Tsongkhapa a expliqué que le processus de cognition et de croyance en une existence solide se déroule à chaque instant, pas seulement lorsque nous sommes contrariés sur le plan affectif. Il l’a exprimé de la manière suivante : l’objet de réfutation est présent à chaque instant de notre cognition, pas seulement à nos instants de folie cognitive. Également, cela ne se passe pas uniquement lors de notre cognition conceptuelle, ce qui signifie qu’il faut nous interroger sur tous les instants de notre cognition.

Cet élément de compréhension est très profond. Lorsque nous regardons autour de nous dans cette pièce, que voyons-nous ? Quoi que nous voyions est faux. Naturellement, au niveau relatif il est exact que toutes ces personnes sont présentes. Mais chaque personne est un continuum mental qui a interagi avec tous les autres continuums mentaux depuis des temps sans commencement. C’est incroyable. Nous ne le voyons pas, n’est-ce pas ? Même si nous ne pensons pas en termes de renaissance mais en termes de l’origine ancestrale de chaque personne, c’est incroyable. Nous ne le voyons ni ne le ressentons, et pourtant c’est bien ce qui est en face de nous. Or, un bouddha est conscient de tout cela. Voilà qui commence à nous faire sentir ce que signifie l’omniscience. Si nous voulons vraiment aider les autres, il faut que nous voyions toutes les relations, toutes les interconnexions et ainsi de suite.

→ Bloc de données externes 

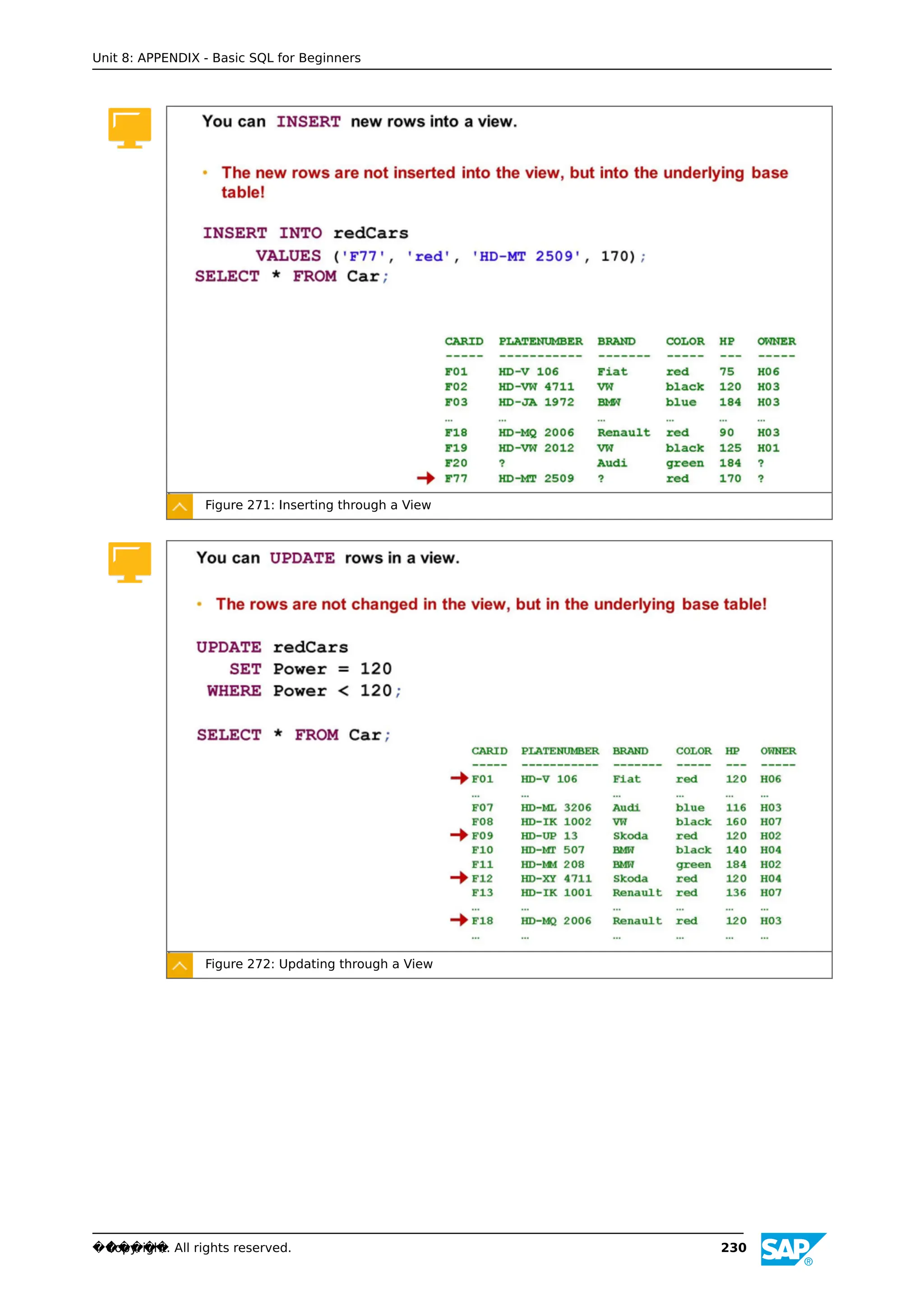924x1307 pixels.
Task: Click the red arrow next to the F77 row
Action: click(425, 478)
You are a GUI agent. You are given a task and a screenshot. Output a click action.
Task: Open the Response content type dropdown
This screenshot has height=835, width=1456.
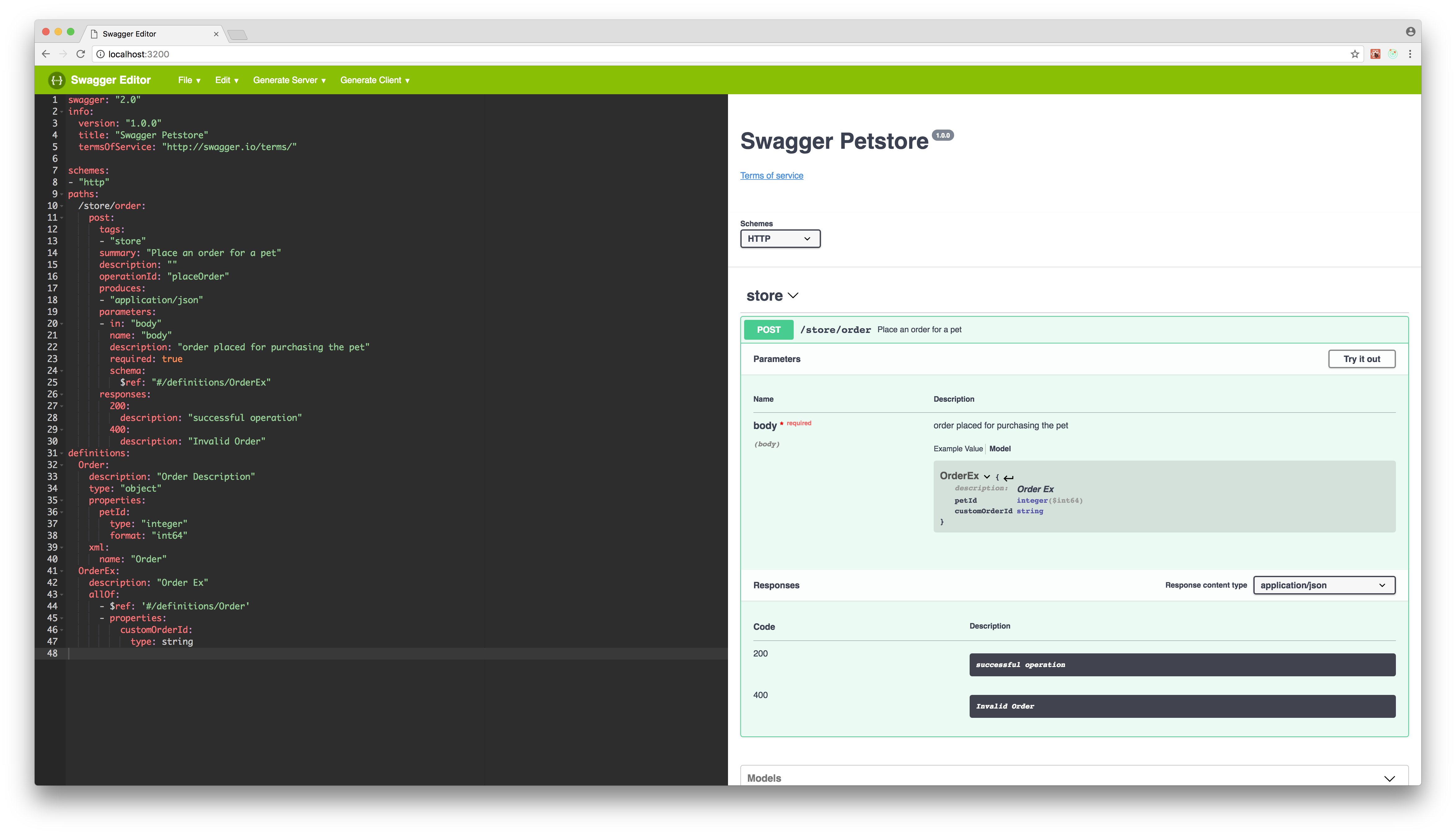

Lorsque nous nous mettons à avoir une image plus précise de ce qu’est un esprit omniscient et lorsque nous commençons à vraiment nous faire une idée à quel point il est important d’atteindre l’omniscience pour pouvoir réellement aider tout le monde, alors notre objectif d’atteindre l’illumination prend beaucoup plus de sens. Le but du refuge et de la bodhichitta trouve en nous un ancrage beaucoup plus fort. Inébranlable. Mais si nous n’avons pas une idée claire de ce que signifie être un bouddha, alors il est complètement superficiel de dire que nous voulons atteindre l’illumination. C’est pourquoi il est très important d’étudier en détail les qualités de la Triple Gemme, pas seulement comme une liste de trente-deux et une liste de quatre-vingts, mais de ressentir ce qu’elles veulent dire. Si nous pensons que l’illumination est un mythe ou un conte de fées, il devient alors très difficile d’en voir vraiment la nécessité,ce qui est une partie tellement intégrale de la bodhichitta ! Évidemment, il y a des manières de présenter les qualités d’un bouddha qui ressemblent à des histoires pour enfants, mais il ne faut pas s’en contenter. Il y a maints niveaux plus profonds d’explication.

Le fondement de toute pratique du Dharma est une prise de refuge très assurée et très ferme, une direction sûre. Je vous en prie, n’en faites pas une banalité. Cela exige d’avoir une idée très claire du but que nous poursuivons, de l’objectif que nous voulons atteindre, de la direction que nous voulons prendre. Plus c’est clair, plus nous serons ancrés dans notre pratique.

Si nous associons la clarté de notre objectif à la compréhension de la nature de bouddha, nous acquerrons la compréhension et la conviction véritables et claires qu’il est possible d’atteindre l’illumination pour le bien d’autrui. Si nous pensons que ce n’est pas possible, ou si nous avons des doutes, comment pouvons-nous poursuivre ce but, et pour quelle raison le ferions-nous ? Si devenir un bouddha est un conte de fées, alors notre pratique est une blague. Le bouddhisme se réduirait alors à « il faut être gentil », ce qui est enseigné par toutes les religions.